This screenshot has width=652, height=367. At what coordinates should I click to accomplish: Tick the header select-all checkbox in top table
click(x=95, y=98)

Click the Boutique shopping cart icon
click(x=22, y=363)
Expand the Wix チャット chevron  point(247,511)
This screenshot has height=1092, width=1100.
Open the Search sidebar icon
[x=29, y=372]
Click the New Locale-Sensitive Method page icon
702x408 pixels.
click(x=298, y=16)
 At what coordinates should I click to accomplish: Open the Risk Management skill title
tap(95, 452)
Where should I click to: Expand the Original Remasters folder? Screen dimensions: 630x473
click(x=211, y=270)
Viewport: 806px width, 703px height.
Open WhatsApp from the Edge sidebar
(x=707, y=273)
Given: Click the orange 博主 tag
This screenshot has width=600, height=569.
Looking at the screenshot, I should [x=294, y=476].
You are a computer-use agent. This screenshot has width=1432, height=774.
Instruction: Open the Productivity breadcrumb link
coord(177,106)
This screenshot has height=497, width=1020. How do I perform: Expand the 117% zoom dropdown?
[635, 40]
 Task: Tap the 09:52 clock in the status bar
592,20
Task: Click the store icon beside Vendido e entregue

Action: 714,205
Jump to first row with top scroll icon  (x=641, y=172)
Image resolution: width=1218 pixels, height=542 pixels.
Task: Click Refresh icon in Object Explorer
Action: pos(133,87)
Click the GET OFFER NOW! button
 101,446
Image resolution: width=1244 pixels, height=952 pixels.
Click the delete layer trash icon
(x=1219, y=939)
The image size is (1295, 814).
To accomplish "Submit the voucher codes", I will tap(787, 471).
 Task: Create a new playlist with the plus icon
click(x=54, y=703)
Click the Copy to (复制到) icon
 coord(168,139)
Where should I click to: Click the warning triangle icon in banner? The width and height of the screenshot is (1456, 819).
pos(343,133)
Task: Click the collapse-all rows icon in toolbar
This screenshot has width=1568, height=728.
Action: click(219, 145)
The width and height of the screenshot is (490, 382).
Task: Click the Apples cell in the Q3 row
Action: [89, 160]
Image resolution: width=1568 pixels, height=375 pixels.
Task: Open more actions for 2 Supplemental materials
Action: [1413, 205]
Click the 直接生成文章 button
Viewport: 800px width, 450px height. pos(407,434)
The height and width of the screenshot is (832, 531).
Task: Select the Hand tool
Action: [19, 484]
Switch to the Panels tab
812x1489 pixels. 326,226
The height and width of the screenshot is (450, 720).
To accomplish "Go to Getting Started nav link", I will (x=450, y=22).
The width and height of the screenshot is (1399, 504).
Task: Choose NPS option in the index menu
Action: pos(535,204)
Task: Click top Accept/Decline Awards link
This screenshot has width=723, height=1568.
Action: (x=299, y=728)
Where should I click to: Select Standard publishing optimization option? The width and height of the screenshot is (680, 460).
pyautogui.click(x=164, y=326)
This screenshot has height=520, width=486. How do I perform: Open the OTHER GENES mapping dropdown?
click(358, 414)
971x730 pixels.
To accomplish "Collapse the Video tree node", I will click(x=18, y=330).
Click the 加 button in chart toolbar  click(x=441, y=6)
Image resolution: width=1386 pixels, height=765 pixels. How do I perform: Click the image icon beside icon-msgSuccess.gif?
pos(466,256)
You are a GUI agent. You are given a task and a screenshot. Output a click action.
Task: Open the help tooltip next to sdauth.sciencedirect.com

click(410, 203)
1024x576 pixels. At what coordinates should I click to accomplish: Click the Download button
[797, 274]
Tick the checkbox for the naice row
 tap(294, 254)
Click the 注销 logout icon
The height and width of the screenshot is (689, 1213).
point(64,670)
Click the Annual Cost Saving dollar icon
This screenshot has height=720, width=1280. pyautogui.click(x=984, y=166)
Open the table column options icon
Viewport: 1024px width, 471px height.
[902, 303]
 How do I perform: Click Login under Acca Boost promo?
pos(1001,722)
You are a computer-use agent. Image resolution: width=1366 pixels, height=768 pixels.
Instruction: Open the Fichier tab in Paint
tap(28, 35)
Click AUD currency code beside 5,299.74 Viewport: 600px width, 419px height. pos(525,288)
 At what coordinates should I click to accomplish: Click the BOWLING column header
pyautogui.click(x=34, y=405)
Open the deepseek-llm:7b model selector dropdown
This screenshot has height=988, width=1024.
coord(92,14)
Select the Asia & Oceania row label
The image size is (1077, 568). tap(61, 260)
§ §
Nothing in the records should be left out; write all of them out again exactly.

This screenshot has width=652, height=367. At what coordinates should I click to accomplish: Tick the header select-all checkbox in top table
click(x=95, y=98)

Click the Boutique shopping cart icon
click(x=22, y=363)
Expand the Wix チャット chevron  point(247,511)
This screenshot has height=1092, width=1100.
Open the Search sidebar icon
[x=29, y=372]
Click the New Locale-Sensitive Method page icon
702x408 pixels.
click(x=298, y=16)
 At what coordinates should I click to accomplish: Open the Risk Management skill title
tap(95, 452)
Where should I click to: Expand the Original Remasters folder? Screen dimensions: 630x473
click(x=211, y=270)
Viewport: 806px width, 703px height.
Open WhatsApp from the Edge sidebar
(x=707, y=273)
Given: Click the orange 博主 tag
This screenshot has width=600, height=569.
Looking at the screenshot, I should [x=294, y=476].
You are a computer-use agent. This screenshot has width=1432, height=774.
Instruction: Open the Productivity breadcrumb link
coord(177,106)
This screenshot has height=497, width=1020. How do I perform: Expand the 117% zoom dropdown?
[635, 40]
 Task: Tap the 09:52 clock in the status bar
592,20
Task: Click the store icon beside Vendido e entregue

Action: 714,205
Jump to first row with top scroll icon  (x=641, y=172)
Image resolution: width=1218 pixels, height=542 pixels.
Task: Click Refresh icon in Object Explorer
Action: pos(133,87)
Click the GET OFFER NOW! button
 101,446
Image resolution: width=1244 pixels, height=952 pixels.
Click the delete layer trash icon
(x=1219, y=939)
The image size is (1295, 814).
To accomplish "Submit the voucher codes", I will tap(787, 471).
 Task: Create a new playlist with the plus icon
click(x=54, y=703)
Click the Copy to (复制到) icon
 coord(168,139)
Where should I click to: Click the warning triangle icon in banner? The width and height of the screenshot is (1456, 819).
pos(343,133)
Task: Click the collapse-all rows icon in toolbar
This screenshot has width=1568, height=728.
Action: click(219, 145)
The width and height of the screenshot is (490, 382).
Task: Click the Apples cell in the Q3 row
Action: [89, 160]
Image resolution: width=1568 pixels, height=375 pixels.
Task: Open more actions for 2 Supplemental materials
Action: [1413, 205]
Click the 直接生成文章 button
Viewport: 800px width, 450px height. pos(407,434)
The height and width of the screenshot is (832, 531).
Task: Select the Hand tool
Action: [19, 484]
Switch to the Panels tab
812x1489 pixels. 326,226
The height and width of the screenshot is (450, 720).
To accomplish "Go to Getting Started nav link", I will (x=450, y=22).
The width and height of the screenshot is (1399, 504).
Task: Choose NPS option in the index menu
Action: pos(535,204)
Task: Click top Accept/Decline Awards link
This screenshot has width=723, height=1568.
Action: (x=299, y=728)
Where should I click to: Select Standard publishing optimization option? The width and height of the screenshot is (680, 460).
pyautogui.click(x=164, y=326)
This screenshot has height=520, width=486. How do I perform: Open the OTHER GENES mapping dropdown?
click(358, 414)
971x730 pixels.
To accomplish "Collapse the Video tree node", I will click(x=18, y=330).
Click the 加 button in chart toolbar  click(x=441, y=6)
Image resolution: width=1386 pixels, height=765 pixels. How do I perform: Click the image icon beside icon-msgSuccess.gif?
pos(466,256)
You are a GUI agent. You are given a task and a screenshot. Output a click action.
Task: Open the help tooltip next to sdauth.sciencedirect.com

click(410, 203)
1024x576 pixels. At what coordinates should I click to accomplish: Click the Download button
[797, 274]
Tick the checkbox for the naice row
 tap(294, 254)
Click the 注销 logout icon
The height and width of the screenshot is (689, 1213).
point(64,670)
Click the Annual Cost Saving dollar icon
This screenshot has height=720, width=1280. pyautogui.click(x=984, y=166)
Open the table column options icon
Viewport: 1024px width, 471px height.
[902, 303]
 How do I perform: Click Login under Acca Boost promo?
pos(1001,722)
You are a computer-use agent. Image resolution: width=1366 pixels, height=768 pixels.
Instruction: Open the Fichier tab in Paint
tap(28, 35)
Click AUD currency code beside 5,299.74 Viewport: 600px width, 419px height. pos(525,288)
 At what coordinates should I click to accomplish: Click the BOWLING column header
pyautogui.click(x=34, y=405)
Open the deepseek-llm:7b model selector dropdown
This screenshot has height=988, width=1024.
coord(92,14)
Select the Asia & Oceania row label
The image size is (1077, 568). tap(61, 260)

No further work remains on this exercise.